* BEGIN Data listing *

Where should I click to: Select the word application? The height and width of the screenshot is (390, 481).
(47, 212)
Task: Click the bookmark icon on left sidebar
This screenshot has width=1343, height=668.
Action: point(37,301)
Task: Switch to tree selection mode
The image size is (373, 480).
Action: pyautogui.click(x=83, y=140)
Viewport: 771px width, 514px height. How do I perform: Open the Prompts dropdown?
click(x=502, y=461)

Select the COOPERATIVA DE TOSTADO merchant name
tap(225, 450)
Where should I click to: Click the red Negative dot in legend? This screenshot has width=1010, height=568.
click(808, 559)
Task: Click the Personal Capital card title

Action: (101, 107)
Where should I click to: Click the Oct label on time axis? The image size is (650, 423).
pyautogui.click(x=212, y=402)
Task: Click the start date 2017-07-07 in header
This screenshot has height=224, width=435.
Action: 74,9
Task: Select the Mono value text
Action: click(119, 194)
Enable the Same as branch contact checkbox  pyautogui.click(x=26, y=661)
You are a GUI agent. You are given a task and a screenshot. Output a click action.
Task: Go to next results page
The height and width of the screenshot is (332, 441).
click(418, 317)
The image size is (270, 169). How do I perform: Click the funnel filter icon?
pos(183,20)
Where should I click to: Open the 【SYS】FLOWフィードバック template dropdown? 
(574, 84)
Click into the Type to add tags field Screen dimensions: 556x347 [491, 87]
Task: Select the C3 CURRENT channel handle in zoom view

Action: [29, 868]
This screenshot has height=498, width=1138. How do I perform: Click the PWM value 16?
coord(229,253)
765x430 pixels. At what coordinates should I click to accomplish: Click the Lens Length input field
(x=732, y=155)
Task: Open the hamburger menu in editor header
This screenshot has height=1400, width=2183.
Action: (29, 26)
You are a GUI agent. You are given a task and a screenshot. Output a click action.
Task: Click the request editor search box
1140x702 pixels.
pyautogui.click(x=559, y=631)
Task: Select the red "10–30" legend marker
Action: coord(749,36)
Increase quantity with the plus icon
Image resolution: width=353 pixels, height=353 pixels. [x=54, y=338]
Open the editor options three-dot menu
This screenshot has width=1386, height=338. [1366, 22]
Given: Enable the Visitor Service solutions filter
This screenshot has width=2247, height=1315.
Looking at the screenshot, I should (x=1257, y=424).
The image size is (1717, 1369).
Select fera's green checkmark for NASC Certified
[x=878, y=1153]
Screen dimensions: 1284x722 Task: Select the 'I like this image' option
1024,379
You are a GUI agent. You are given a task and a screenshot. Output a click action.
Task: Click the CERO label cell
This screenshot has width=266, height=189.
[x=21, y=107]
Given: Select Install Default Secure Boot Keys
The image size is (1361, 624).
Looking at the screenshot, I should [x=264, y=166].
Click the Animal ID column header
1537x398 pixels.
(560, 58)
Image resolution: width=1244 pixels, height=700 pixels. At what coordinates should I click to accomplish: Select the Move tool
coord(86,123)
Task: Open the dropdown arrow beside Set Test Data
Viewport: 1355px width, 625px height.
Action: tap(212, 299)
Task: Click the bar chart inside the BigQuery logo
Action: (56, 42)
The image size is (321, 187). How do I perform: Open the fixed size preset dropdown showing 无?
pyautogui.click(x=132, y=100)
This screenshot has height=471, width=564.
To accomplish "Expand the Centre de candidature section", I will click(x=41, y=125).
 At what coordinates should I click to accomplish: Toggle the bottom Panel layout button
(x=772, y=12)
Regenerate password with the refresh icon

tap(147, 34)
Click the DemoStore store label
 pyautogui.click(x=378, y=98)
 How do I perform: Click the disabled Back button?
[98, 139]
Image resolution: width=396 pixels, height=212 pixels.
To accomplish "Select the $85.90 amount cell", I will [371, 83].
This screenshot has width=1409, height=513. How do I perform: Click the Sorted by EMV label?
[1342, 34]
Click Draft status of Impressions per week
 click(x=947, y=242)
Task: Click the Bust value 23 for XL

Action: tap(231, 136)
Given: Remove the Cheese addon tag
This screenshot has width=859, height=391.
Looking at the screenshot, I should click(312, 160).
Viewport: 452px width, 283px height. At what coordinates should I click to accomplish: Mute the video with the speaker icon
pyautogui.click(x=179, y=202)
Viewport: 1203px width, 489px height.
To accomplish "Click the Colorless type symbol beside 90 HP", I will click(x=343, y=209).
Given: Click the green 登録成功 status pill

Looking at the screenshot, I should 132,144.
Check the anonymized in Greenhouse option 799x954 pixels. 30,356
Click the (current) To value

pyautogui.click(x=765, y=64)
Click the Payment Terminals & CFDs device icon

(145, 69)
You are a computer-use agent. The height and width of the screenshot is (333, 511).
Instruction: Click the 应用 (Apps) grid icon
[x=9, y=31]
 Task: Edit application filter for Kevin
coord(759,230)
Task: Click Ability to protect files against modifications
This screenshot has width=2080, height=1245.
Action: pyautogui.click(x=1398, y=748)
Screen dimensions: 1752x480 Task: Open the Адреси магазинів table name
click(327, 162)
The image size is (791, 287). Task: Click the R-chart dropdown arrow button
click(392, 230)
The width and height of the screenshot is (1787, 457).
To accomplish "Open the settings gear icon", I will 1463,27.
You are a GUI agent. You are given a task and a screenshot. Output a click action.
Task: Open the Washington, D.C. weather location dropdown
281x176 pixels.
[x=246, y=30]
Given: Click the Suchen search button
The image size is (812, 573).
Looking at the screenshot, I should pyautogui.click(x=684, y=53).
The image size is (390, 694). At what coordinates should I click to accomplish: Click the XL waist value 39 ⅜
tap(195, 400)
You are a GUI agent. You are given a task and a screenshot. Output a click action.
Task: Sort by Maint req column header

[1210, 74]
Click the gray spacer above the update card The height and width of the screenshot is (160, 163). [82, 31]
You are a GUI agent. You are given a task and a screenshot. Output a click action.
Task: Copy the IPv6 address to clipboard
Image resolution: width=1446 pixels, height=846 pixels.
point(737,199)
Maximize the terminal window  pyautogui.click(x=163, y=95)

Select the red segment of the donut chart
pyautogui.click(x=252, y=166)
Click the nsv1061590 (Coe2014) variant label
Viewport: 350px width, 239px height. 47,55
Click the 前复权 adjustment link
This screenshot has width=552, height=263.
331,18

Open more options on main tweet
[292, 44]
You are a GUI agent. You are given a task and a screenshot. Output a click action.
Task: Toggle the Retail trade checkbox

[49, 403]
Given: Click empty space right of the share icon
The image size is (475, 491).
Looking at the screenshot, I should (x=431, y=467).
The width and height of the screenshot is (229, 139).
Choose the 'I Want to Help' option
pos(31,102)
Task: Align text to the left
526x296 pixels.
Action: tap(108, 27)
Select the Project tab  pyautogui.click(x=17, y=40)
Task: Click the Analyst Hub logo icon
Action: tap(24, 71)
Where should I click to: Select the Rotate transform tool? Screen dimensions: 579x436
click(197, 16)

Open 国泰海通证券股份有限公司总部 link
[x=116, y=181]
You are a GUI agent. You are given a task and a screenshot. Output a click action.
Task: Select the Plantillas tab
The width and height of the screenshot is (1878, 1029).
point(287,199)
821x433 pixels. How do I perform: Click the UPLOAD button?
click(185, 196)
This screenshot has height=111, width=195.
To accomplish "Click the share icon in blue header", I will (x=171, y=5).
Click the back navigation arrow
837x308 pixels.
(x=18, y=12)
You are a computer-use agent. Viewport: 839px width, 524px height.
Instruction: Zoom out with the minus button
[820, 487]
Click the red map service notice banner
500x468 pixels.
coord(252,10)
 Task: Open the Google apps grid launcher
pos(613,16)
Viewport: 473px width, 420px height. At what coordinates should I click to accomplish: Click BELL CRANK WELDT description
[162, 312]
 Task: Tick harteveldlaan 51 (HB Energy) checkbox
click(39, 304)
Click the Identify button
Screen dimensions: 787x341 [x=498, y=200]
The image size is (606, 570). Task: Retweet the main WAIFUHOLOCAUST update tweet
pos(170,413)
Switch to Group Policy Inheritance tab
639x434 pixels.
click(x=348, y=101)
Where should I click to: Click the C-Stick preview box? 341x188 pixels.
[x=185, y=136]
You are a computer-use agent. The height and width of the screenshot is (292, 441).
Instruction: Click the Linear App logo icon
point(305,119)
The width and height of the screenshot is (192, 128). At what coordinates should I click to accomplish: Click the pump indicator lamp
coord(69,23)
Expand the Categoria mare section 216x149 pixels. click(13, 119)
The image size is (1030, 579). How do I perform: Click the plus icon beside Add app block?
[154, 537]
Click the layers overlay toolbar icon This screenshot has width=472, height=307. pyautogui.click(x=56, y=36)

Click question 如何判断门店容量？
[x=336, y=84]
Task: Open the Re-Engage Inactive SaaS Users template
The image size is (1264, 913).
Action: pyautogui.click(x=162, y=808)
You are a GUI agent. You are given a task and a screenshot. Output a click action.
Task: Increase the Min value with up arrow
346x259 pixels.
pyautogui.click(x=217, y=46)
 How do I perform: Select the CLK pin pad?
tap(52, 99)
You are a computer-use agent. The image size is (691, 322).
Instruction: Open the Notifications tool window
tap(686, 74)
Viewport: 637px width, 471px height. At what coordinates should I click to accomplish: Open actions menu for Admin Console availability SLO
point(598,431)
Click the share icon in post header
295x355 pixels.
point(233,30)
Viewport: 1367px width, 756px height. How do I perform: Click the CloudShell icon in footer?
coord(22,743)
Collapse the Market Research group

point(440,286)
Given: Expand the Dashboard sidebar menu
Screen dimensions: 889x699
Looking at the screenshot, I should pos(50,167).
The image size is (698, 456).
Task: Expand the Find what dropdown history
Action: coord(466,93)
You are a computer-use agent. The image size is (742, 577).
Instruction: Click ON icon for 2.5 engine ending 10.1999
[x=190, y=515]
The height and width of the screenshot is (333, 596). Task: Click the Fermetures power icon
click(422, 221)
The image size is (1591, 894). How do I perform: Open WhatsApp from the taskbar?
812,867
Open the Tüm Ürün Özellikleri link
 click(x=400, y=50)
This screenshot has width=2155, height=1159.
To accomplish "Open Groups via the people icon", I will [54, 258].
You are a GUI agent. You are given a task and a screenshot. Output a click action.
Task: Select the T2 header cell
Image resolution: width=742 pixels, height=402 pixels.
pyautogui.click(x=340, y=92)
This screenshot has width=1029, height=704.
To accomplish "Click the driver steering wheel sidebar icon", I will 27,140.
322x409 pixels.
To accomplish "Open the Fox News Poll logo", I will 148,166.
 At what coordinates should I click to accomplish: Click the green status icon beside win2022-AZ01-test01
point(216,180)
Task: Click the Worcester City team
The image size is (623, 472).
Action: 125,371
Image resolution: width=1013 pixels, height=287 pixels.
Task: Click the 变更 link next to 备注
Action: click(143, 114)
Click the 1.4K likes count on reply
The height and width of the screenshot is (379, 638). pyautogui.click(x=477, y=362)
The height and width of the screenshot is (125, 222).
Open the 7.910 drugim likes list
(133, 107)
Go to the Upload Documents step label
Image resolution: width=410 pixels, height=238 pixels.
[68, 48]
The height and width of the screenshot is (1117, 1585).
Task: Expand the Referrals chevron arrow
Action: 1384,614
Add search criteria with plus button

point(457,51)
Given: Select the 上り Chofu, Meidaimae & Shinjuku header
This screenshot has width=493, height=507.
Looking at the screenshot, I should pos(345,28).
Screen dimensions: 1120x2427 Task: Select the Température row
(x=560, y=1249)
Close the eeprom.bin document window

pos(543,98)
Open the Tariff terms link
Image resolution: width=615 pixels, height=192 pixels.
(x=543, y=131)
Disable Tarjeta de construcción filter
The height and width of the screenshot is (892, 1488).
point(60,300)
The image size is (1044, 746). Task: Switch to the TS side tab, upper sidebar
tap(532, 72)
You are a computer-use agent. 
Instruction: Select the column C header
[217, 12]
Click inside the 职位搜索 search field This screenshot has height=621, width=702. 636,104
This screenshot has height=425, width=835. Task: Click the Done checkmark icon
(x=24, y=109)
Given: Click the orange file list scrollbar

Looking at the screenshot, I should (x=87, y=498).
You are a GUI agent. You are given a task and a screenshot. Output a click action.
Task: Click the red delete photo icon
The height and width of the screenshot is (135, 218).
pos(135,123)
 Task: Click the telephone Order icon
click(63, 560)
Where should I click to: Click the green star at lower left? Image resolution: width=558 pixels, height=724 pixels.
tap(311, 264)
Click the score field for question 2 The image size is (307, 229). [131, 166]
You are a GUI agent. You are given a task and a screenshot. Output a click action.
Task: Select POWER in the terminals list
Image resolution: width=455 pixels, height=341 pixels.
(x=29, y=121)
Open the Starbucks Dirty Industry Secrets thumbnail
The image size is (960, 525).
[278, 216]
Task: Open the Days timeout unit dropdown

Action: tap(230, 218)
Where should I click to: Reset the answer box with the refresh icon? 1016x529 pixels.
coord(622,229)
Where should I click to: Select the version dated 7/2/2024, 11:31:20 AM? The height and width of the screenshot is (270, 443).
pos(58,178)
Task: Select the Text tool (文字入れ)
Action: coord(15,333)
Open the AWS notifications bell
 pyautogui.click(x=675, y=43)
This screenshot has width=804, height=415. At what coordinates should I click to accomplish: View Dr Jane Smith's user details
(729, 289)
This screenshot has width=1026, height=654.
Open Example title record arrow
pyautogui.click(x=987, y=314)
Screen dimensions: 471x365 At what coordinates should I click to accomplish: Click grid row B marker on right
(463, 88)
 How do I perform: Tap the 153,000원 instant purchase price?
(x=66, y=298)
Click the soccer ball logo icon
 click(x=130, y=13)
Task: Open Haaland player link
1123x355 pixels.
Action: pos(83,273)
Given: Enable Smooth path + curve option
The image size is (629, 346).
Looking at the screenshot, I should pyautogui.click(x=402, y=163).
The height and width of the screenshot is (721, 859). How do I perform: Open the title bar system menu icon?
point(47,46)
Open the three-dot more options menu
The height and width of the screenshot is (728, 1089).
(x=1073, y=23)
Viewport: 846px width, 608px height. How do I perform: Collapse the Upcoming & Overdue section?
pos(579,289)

* END Data listing *

What is expected — Write out the entries above word for word, beginning at the line that contains "The image size is (270, 169)." and stopping after the line that contains "[x=878, y=1153]".

Task output —
The image size is (270, 169). How do I perform: Click the funnel filter icon?
pos(183,20)
Where should I click to: Open the 【SYS】FLOWフィードバック template dropdown? 
(574, 84)
Click into the Type to add tags field Screen dimensions: 556x347 [491, 87]
Task: Select the C3 CURRENT channel handle in zoom view

Action: [29, 868]
This screenshot has height=498, width=1138. How do I perform: Click the PWM value 16?
coord(229,253)
765x430 pixels. At what coordinates should I click to accomplish: Click the Lens Length input field
(x=732, y=155)
Task: Open the hamburger menu in editor header
This screenshot has height=1400, width=2183.
Action: (29, 26)
You are a GUI agent. You are given a task and a screenshot. Output a click action.
Task: Click the request editor search box
1140x702 pixels.
pyautogui.click(x=559, y=631)
Task: Select the red "10–30" legend marker
Action: coord(749,36)
Increase quantity with the plus icon
Image resolution: width=353 pixels, height=353 pixels. [x=54, y=338]
Open the editor options three-dot menu
This screenshot has width=1386, height=338. [1366, 22]
Given: Enable the Visitor Service solutions filter
This screenshot has width=2247, height=1315.
Looking at the screenshot, I should (x=1257, y=424).
The image size is (1717, 1369).
Select fera's green checkmark for NASC Certified
[x=878, y=1153]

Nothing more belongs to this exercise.